» INSTRUCTIONS
A) Summarize the network-traffic preprocessing notebook in two sentences.
B) Continue the network-traffic preprocessing notebook from its last line, the filepath assignment.

==== TEXT BLOCK

In [1]:
"""
File presents operations performed in order to preprocess data to use in machine learning algorithms. 
Dataset downloaded from: https://www.kaggle.com/jsrojas/ip-network-traffic-flows-labeled-with-87-apps
"""

'\nFile presents operations performed in order to preprocess data to use in machine learning algorithms. \nDataset downloaded from: https://www.kaggle.com/jsrojas/ip-network-traffic-flows-labeled-with-87-apps\n'

In [2]:
import numpy as np
import pandas as pd
import matplotlib.pyplot as plt

import socket, struct

import imblearn
from imblearn.under_sampling import RandomUnderSampler
from sklearn.preprocessing import LabelEncoder
from collections import Counter
from imblearn.over_sampling import SMOTE
from imblearn.pipeline import make_pipeline
from imblearn.under_sampling import NearMiss

In [None]:
filepath = "./kaggleDataset/Dataset-Unicauca-Version2-87Atts.csv"

========
==== RECORDS

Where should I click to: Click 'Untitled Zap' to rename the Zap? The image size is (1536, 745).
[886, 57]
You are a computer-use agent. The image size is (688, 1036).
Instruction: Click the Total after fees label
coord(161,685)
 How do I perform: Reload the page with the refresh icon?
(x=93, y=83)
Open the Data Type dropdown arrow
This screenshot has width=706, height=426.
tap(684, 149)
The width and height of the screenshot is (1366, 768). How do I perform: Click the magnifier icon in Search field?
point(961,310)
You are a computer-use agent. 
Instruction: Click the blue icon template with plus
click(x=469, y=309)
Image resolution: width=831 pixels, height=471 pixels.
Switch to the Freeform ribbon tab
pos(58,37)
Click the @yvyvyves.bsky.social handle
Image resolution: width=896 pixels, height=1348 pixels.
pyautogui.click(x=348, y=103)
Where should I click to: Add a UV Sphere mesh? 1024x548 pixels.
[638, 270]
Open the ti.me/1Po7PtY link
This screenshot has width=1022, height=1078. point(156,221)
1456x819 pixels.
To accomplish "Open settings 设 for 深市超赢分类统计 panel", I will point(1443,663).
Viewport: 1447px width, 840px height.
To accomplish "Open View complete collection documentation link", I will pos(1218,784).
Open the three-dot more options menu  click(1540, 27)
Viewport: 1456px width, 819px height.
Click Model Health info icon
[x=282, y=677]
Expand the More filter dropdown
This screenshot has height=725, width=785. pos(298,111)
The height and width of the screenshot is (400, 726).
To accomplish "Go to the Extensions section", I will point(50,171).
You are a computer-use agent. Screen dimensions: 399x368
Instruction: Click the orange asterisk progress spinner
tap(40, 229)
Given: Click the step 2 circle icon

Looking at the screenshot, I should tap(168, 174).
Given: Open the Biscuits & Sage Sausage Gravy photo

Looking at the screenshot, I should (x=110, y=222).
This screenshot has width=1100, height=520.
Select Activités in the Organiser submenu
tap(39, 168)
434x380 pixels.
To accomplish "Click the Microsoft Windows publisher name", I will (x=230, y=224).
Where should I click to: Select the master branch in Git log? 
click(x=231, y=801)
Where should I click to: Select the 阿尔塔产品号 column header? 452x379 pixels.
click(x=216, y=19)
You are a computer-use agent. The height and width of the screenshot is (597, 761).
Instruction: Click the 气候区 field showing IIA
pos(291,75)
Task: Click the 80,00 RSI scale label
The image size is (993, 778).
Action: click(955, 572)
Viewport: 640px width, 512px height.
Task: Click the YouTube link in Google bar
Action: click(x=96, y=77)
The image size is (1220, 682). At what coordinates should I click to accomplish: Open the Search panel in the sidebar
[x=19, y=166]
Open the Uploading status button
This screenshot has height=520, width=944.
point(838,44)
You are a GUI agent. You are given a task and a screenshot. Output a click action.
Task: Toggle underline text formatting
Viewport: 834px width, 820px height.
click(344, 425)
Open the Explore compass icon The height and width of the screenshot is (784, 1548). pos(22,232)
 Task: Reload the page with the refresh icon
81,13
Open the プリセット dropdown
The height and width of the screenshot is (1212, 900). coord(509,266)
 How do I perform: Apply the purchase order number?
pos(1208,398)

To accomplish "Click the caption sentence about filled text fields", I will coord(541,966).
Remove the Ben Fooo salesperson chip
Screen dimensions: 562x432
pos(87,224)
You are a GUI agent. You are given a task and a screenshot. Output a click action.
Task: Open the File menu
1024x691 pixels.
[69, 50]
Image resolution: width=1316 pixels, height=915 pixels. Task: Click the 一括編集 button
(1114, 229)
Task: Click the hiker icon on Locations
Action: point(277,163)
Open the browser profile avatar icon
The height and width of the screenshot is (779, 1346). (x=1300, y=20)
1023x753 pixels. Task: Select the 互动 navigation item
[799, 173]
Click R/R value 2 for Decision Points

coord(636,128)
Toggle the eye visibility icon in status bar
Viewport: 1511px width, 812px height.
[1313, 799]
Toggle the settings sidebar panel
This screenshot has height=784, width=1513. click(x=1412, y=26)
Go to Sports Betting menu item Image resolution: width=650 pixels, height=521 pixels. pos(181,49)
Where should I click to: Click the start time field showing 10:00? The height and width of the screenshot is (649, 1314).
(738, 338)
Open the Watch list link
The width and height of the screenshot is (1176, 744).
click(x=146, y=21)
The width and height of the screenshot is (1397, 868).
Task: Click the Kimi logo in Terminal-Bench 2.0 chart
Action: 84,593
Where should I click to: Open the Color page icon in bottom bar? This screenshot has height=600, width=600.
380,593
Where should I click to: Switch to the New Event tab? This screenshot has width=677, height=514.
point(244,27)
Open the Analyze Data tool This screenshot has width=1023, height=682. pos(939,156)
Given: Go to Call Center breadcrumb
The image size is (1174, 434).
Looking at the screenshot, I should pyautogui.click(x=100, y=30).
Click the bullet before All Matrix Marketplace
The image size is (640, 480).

========

» RESULTS BY TASK
A) The notebook sets out operations for preprocessing data for machine learning algorithms, using a dataset of IP network traffic flows labeled with 87 apps downloaded from Kaggle. It imports numpy, pandas, matplotlib, socket, struct, LabelEncoder, Counter and the imblearn tools RandomUnderSampler, NearMiss, SMOTE and make_pipeline, then assigns the path of the dataset's CSV file to filepath.

B)
df = pd.read_csv(filepath)
df.head()

In [None]:
df.tail()

In [None]:
# Function that changes IP addresses into numbers

def ip2int(ip):
    packedIP = socket.inet_aton(ip)
    return struct.unpack("!L", packedIP)[0]

In [None]:
# Converting IP addresses into numbers
df['Source.IP'] = df['Source.IP'].apply(ip2int)
df['Destination.IP'] = df['Destination.IP'].apply(ip2int)

In [None]:
# Checking if any value in the dataframe is null
df.isnull().values.any()

In [None]:
# Checking types of values
print(df.dtypes)

In [None]:
# Checking columns that have only one unique value
df.columns[df.nunique() <= 1]

In [None]:
# Checking occurance of each application
df['ProtocolName'].value_counts()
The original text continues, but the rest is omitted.